Below, I have provided five influential factors (or questions) that have shaped and molded the identity, brand, and actions of a strong corporate culture. This is something that I have established in my own personal projects and ventures. At the end of the day, we need to think of company culture as the end-all-be-all factor for success. The reason why is that a company’s greatest strength is their weakest link. If we are able to establish that culture, we will be able to leverage any weak links in the best and most optimal way.
1. What is the company’s vision?
Great company culture does not happen automatically. Even with great people, the candle itself cannot be lit without the true spark of life. For every company and organization, a business needs to start with a vision or mission statement. These simple turns of phrases become the overall guide and value of why your employees should come into work each and every day. It provides them, as well as yourself, with the necessary purpose to orient your decisions in the best possible way. When coming up with a vision, be purposeful. Understand what you and your company (or product) are looking to accomplish and what it can do for the public. In addition, make sure the mission statement is compelling and attractive for your employees and customers to relate to. The best way to do this is to think simple. You will find out how simplicity can be your biggest win when establishing your vision.
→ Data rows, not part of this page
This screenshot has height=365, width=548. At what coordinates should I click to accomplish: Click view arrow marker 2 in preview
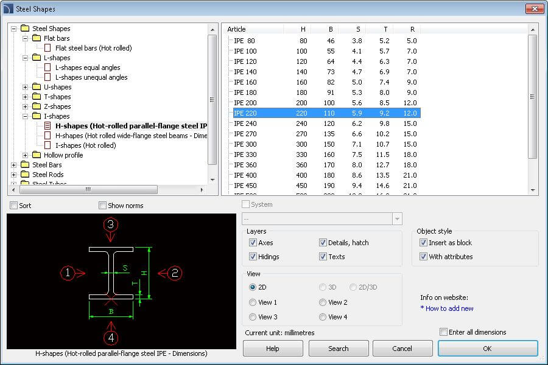click(x=174, y=273)
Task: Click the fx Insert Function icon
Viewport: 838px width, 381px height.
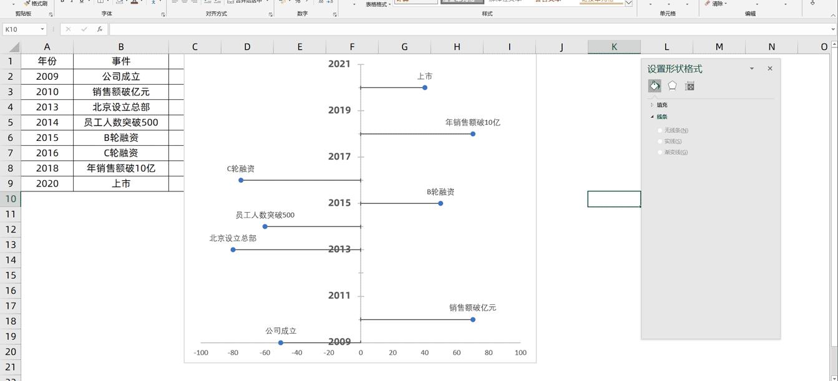Action: tap(101, 28)
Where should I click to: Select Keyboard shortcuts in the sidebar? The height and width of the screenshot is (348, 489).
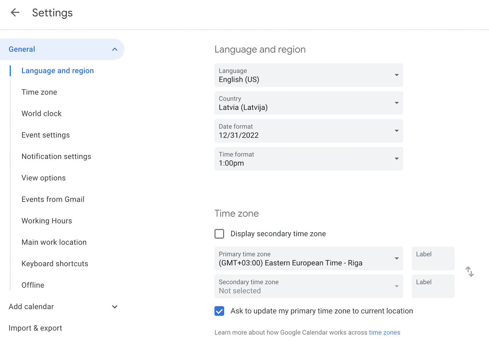[55, 264]
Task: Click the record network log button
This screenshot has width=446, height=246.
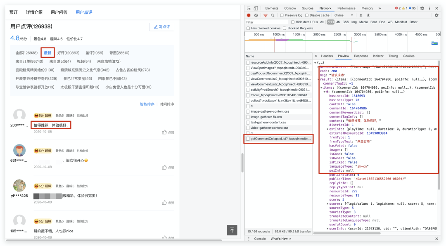Action: 249,15
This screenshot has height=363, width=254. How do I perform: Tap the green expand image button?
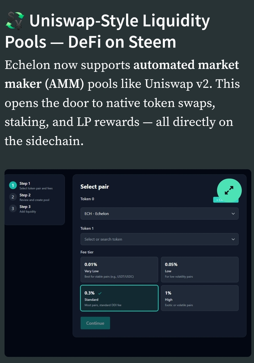229,191
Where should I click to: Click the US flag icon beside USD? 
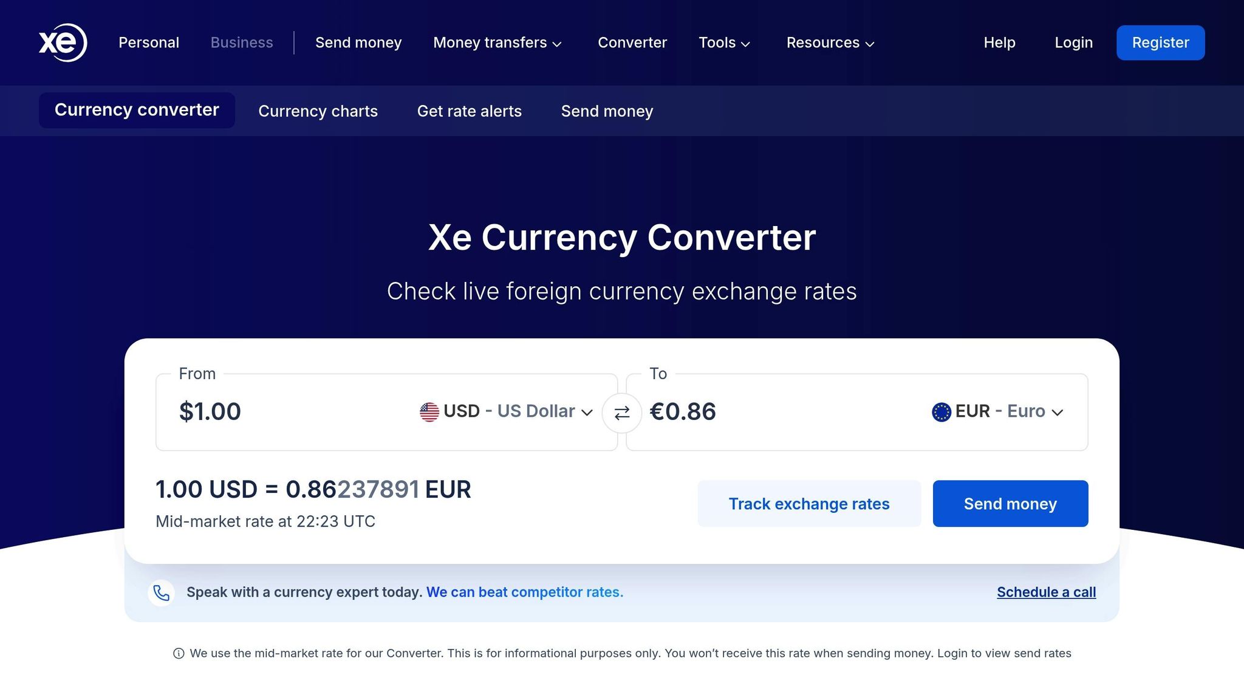pyautogui.click(x=429, y=411)
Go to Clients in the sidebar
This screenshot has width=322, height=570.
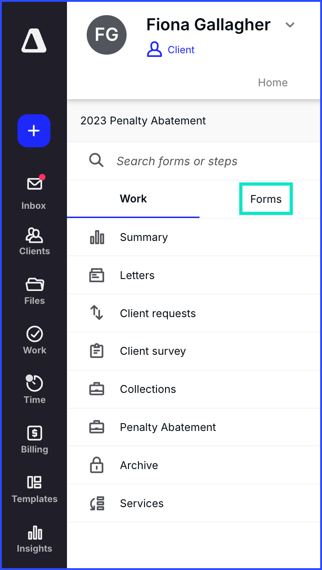(x=34, y=241)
2. What are your company values?
Company values are the core characteristics of your work culture. While the vision itself articulates the goals and purpose of your company, the company values instead offer the guidelines and procedures for the behavior and mentality needed to achieve those goals. These can be something that revolves around employee professionalism and mindset to overarching beliefs and mottos.
3. Who are your examples?
Since primary school, we have always been taught to follow the leader. Similar to that, company work culture must be enshrined by various individuals and business leaders in your company. The worst that can happen to your organization is creating a flat hierarchy where the vision and values lack action and investment. That type of action, or lack there of, not only hurts the future employee, but also the company culture as a whole. To prevent this, make sure you are the ideal role model for your employees. Remember, your workers cannot invest in your goal, if you yourself cannot invest in it either.
4. Who are your workers?
For a company culture to be strong, consistent, and helpful, you need to make sure you have individuals who can both share and personality your core values and goals. This willingness and ability to embrace your company’s beliefs will be a huge game changer in how your employees view your company. That being said, make sure you are picky about your standards for employees. As much as we would love to have that Harvard MBA JD candidate, you also want to make sure that they will be a team player and game changer for your business. At times, the resume isn’t everything. Make sure you hunt for those applicants that can fit the growth of your culture. This extra attention will solidify the people your company needs in order for it to grow in the future.
5. What does your setting look like?
We have heard all of the stories of Google, Facebook, and Apple having work environments with Ping-Pong tables and massages. While we may not be able to provide those daily massages for our workers each and everyday, we can however create strong work environment that alleviates the stress and pressures of work. Much of company culture can be contingent on the space and freedom of working in a comfortable area. To do this, see what you can do to improve your work setting. Even if it is something minor, test it out and see how it bolds with your workers.